Wednesday, June 18, 2008

Rave Reviews For Dennis Wilson's Pacific Ocean Blue Legacy Edition


Dennis Wilson, brother of Brian, recorded Pacific Ocean Blue way back in 1977, the first solo album by any Beach Boy. It is available now in remastered and expanded form (see my post here for more info)

This post generated so much interest that I thought I would give you a selection of out-takes from reviews on the web (check out the sites for more). The PopMatters Review is by far the most exhaustive...
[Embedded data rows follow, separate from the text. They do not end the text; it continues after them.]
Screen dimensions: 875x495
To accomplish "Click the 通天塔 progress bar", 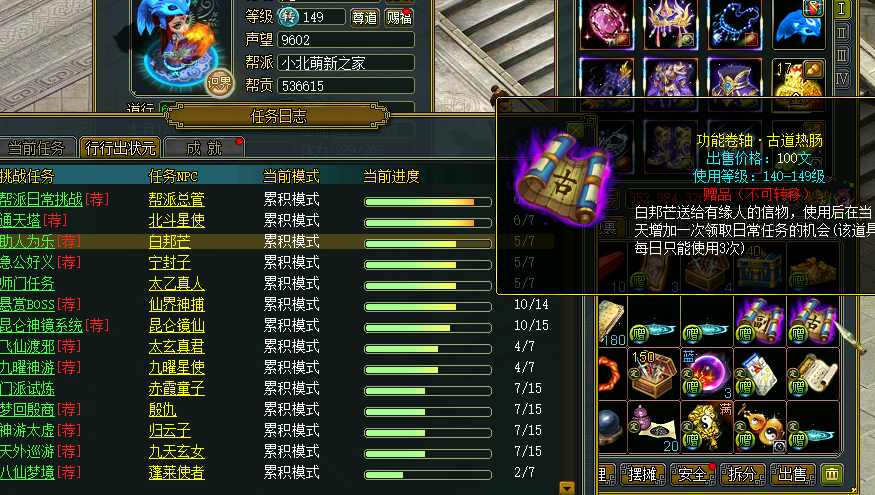I will [428, 223].
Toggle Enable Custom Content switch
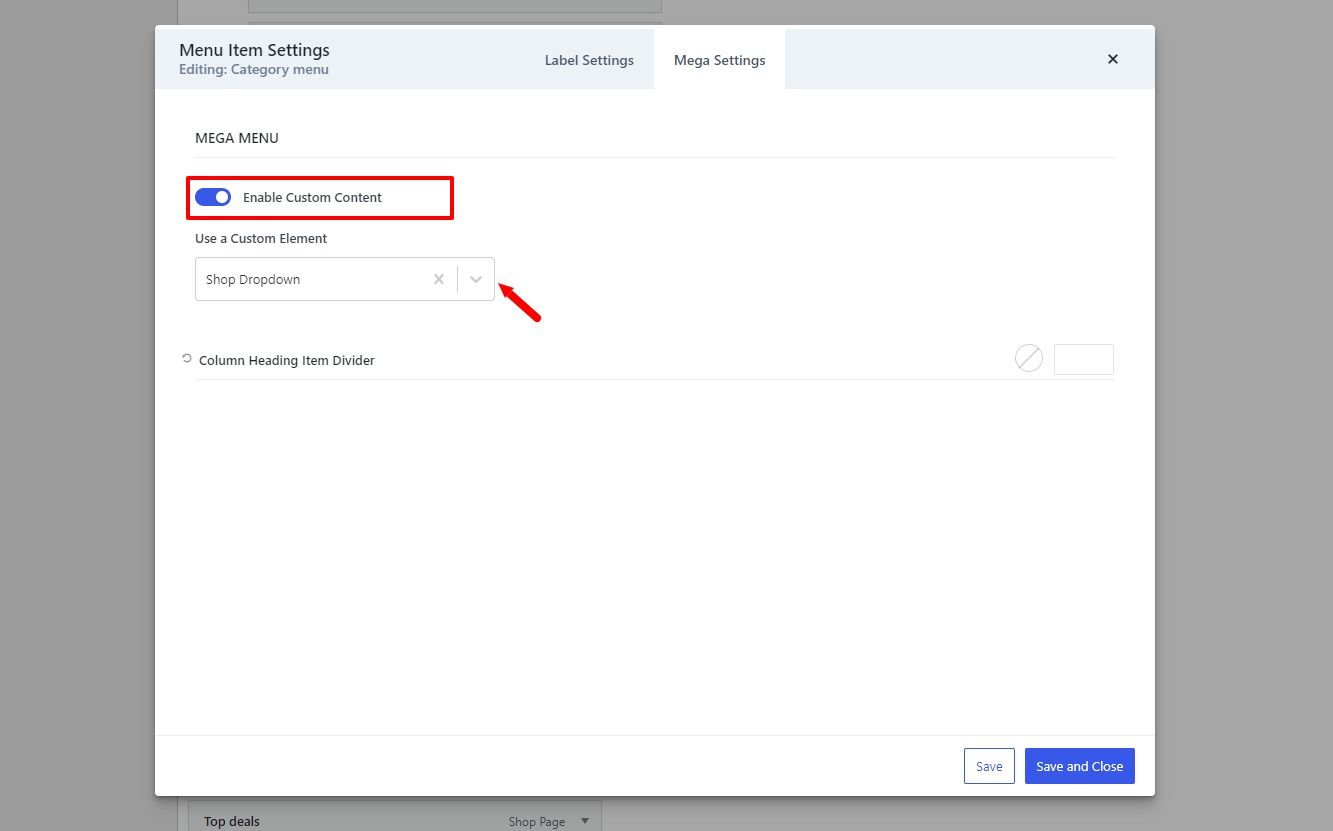This screenshot has width=1333, height=831. pyautogui.click(x=213, y=197)
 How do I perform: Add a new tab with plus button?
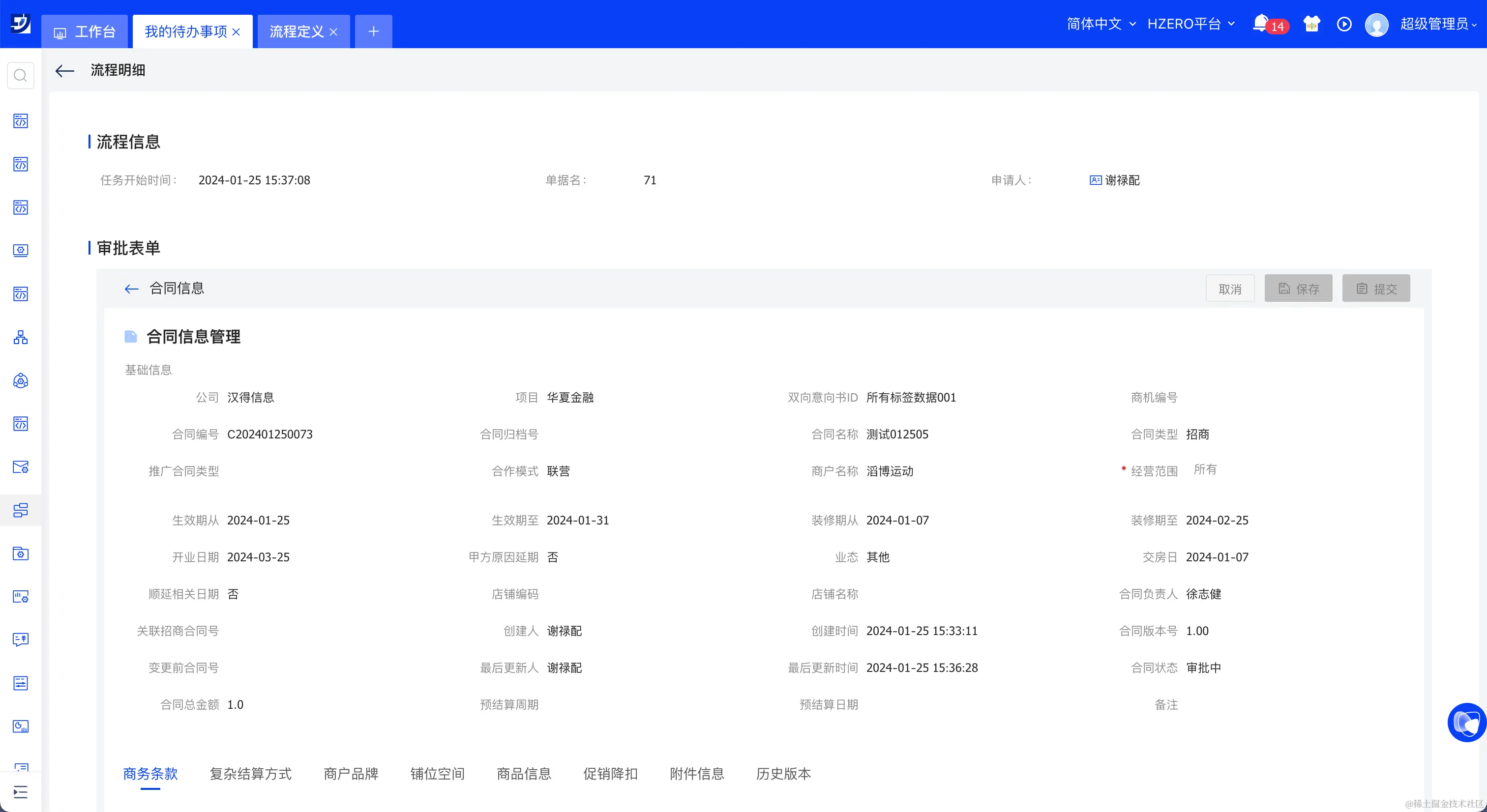pyautogui.click(x=374, y=32)
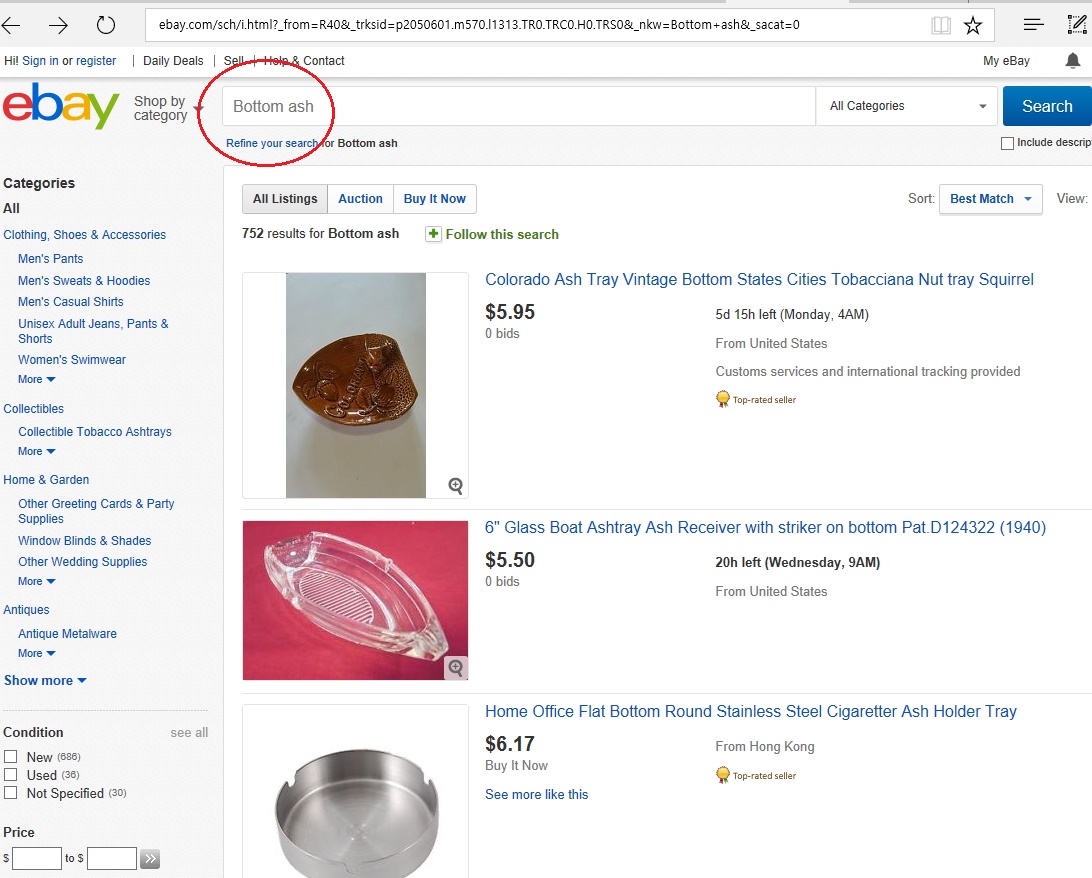Click the eBay logo
The image size is (1092, 878).
[61, 107]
Dennis was the only Beach Boy who actually surfed, and his near-mythical 1977 album - out of print for more than a decade - is all about a bumpy, haphazard beach life; he drowned in the Pacific six years after it was released. The lyrics have a zen simplicity (“let the wind carry your blues away, that's all I'm trying to say”) that works perfectly against opaque, orchestrated arrangements on Moonshine and the eerie Friday Night. Other highlights include the spiritual River Song and the devastatingly beautiful, piano-led Thoughts of You. The Times Online

Within the Beach Boys, Dennis Wilson seemed to be the friendly foil to his visionary older brother Brian — he was the fun-loving surfer/drummer who loved booze and women. But this solo set proves he was also a soulful songwriter. Released in 1977 and out of print since 1991, Pacific Ocean Blue is a cinematic meditation on loss, both personal and environmental. A trio of wrenchingly intimate songs about a failed relationship anchor the album..... Rolling Stone

Pacific Ocean Blue is the amusement arcade with the paint peeling, the carnie clown's cracked make-up fading as they pack away their act after another late September weekend of half-full applause and bitter tears. The other side of summer. Released in 1977, it was the first ever Beach Boy solo album, and much to the chagrin of Mike Love in particular, it became the sort of artistic success that the group themselves hadn't enjoyed for a long while.

There are also lighter moments, like the bluesy kiss-off number “What’s Wrong” and the ecologically conscious title track. But the most memorable moments are the sad ones, in which Dennis comes up with some unexpectedly soul-bearing lyrics. “I never see the light that people talk about,” he confesses on the opening line in “You and I,” a Latin-tinged number.